Problem description:
Rewrite the rows below, replacing every "Where should I click to" with "Where do I click to" and leaving everything else the same.

Material supplied:
-------

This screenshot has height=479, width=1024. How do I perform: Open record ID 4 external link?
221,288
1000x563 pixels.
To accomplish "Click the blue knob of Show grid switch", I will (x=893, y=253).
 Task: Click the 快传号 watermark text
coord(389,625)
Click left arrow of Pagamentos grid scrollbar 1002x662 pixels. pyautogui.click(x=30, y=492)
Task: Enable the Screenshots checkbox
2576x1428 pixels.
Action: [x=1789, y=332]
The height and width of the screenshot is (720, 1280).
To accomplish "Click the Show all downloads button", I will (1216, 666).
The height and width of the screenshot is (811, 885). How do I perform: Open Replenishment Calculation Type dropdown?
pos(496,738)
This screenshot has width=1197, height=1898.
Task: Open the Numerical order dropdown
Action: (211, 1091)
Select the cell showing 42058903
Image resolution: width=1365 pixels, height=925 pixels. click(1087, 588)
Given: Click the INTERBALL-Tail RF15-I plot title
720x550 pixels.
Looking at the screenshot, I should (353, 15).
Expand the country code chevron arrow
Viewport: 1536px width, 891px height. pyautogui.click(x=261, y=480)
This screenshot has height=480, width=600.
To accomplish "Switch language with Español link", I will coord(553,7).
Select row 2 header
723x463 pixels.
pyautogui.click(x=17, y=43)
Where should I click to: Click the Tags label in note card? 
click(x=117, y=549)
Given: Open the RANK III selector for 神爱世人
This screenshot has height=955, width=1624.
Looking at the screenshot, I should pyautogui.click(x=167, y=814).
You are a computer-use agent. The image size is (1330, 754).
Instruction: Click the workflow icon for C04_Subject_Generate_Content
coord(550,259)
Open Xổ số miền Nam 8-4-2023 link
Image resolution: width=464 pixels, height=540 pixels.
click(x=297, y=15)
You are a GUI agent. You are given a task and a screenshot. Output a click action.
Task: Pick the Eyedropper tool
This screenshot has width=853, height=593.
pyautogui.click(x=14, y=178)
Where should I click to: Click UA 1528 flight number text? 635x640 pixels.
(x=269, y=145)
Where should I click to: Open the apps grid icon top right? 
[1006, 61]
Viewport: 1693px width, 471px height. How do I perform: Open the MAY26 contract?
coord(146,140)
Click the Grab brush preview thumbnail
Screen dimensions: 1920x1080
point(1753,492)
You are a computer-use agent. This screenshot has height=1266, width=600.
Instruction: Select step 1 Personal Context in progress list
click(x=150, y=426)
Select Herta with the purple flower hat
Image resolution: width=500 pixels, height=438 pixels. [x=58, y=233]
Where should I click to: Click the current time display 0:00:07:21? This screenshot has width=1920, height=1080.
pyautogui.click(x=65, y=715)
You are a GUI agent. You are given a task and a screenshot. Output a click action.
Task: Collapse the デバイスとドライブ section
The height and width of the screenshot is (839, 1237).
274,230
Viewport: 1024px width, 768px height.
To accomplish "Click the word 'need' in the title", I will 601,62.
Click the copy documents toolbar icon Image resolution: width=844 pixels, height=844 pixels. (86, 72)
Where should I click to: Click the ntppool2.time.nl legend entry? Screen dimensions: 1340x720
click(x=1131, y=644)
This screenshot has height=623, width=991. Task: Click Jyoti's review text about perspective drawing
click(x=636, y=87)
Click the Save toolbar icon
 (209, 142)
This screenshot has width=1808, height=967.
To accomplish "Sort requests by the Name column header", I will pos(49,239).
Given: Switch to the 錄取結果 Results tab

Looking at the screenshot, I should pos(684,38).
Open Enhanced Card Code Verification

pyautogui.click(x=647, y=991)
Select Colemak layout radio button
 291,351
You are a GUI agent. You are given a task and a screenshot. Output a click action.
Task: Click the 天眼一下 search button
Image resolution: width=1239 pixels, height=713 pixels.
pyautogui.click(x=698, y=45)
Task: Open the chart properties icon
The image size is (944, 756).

-------

Task solution:
This screenshot has height=479, width=1024. How do I perform: Open record ID 4 external link?
221,288
1000x563 pixels.
To accomplish "Click the blue knob of Show grid switch", I will (x=893, y=253).
 Task: Click the 快传号 watermark text
coord(389,625)
Click left arrow of Pagamentos grid scrollbar 1002x662 pixels. pyautogui.click(x=30, y=492)
Task: Enable the Screenshots checkbox
2576x1428 pixels.
Action: [x=1789, y=332]
The height and width of the screenshot is (720, 1280).
To accomplish "Click the Show all downloads button", I will (1216, 666).
The height and width of the screenshot is (811, 885). How do I perform: Open Replenishment Calculation Type dropdown?
pos(496,738)
This screenshot has width=1197, height=1898.
Task: Open the Numerical order dropdown
Action: (211, 1091)
Select the cell showing 42058903
Image resolution: width=1365 pixels, height=925 pixels. click(1087, 588)
Given: Click the INTERBALL-Tail RF15-I plot title
720x550 pixels.
Looking at the screenshot, I should (353, 15).
Expand the country code chevron arrow
Viewport: 1536px width, 891px height. pyautogui.click(x=261, y=480)
This screenshot has height=480, width=600.
To accomplish "Switch language with Español link", I will coord(553,7).
Select row 2 header
723x463 pixels.
pyautogui.click(x=17, y=43)
Where do I click to: Click the Tags label in note card? 
click(x=117, y=549)
Given: Open the RANK III selector for 神爱世人
This screenshot has height=955, width=1624.
Looking at the screenshot, I should pyautogui.click(x=167, y=814).
You are a computer-use agent. The image size is (1330, 754).
Instruction: Click the workflow icon for C04_Subject_Generate_Content
coord(550,259)
Open Xổ số miền Nam 8-4-2023 link
Image resolution: width=464 pixels, height=540 pixels.
click(x=297, y=15)
You are a GUI agent. You are given a task and a screenshot. Output a click action.
Task: Pick the Eyedropper tool
This screenshot has width=853, height=593.
pyautogui.click(x=14, y=178)
Where do I click to: Click UA 1528 flight number text? 635x640 pixels.
(x=269, y=145)
Where do I click to: Open the apps grid icon top right? 
[1006, 61]
Viewport: 1693px width, 471px height. How do I perform: Open the MAY26 contract?
coord(146,140)
Click the Grab brush preview thumbnail
Screen dimensions: 1920x1080
point(1753,492)
You are a computer-use agent. This screenshot has height=1266, width=600.
Instruction: Select step 1 Personal Context in progress list
click(x=150, y=426)
Select Herta with the purple flower hat
Image resolution: width=500 pixels, height=438 pixels. [x=58, y=233]
Where do I click to: Click the current time display 0:00:07:21? This screenshot has width=1920, height=1080.
pyautogui.click(x=65, y=715)
You are a GUI agent. You are given a task and a screenshot. Output a click action.
Task: Collapse the デバイスとドライブ section
The height and width of the screenshot is (839, 1237).
274,230
Viewport: 1024px width, 768px height.
To accomplish "Click the word 'need' in the title", I will 601,62.
Click the copy documents toolbar icon Image resolution: width=844 pixels, height=844 pixels. (86, 72)
Where do I click to: Click the ntppool2.time.nl legend entry? Screen dimensions: 1340x720
click(x=1131, y=644)
This screenshot has height=623, width=991. Task: Click Jyoti's review text about perspective drawing
click(x=636, y=87)
Click the Save toolbar icon
 (209, 142)
This screenshot has width=1808, height=967.
To accomplish "Sort requests by the Name column header", I will pos(49,239).
Given: Switch to the 錄取結果 Results tab

Looking at the screenshot, I should pos(684,38).
Open Enhanced Card Code Verification

pyautogui.click(x=647, y=991)
Select Colemak layout radio button
 291,351
You are a GUI agent. You are given a task and a screenshot. Output a click action.
Task: Click the 天眼一下 search button
Image resolution: width=1239 pixels, height=713 pixels.
pyautogui.click(x=698, y=45)
Task: Open the chart properties icon
The image size is (944, 756).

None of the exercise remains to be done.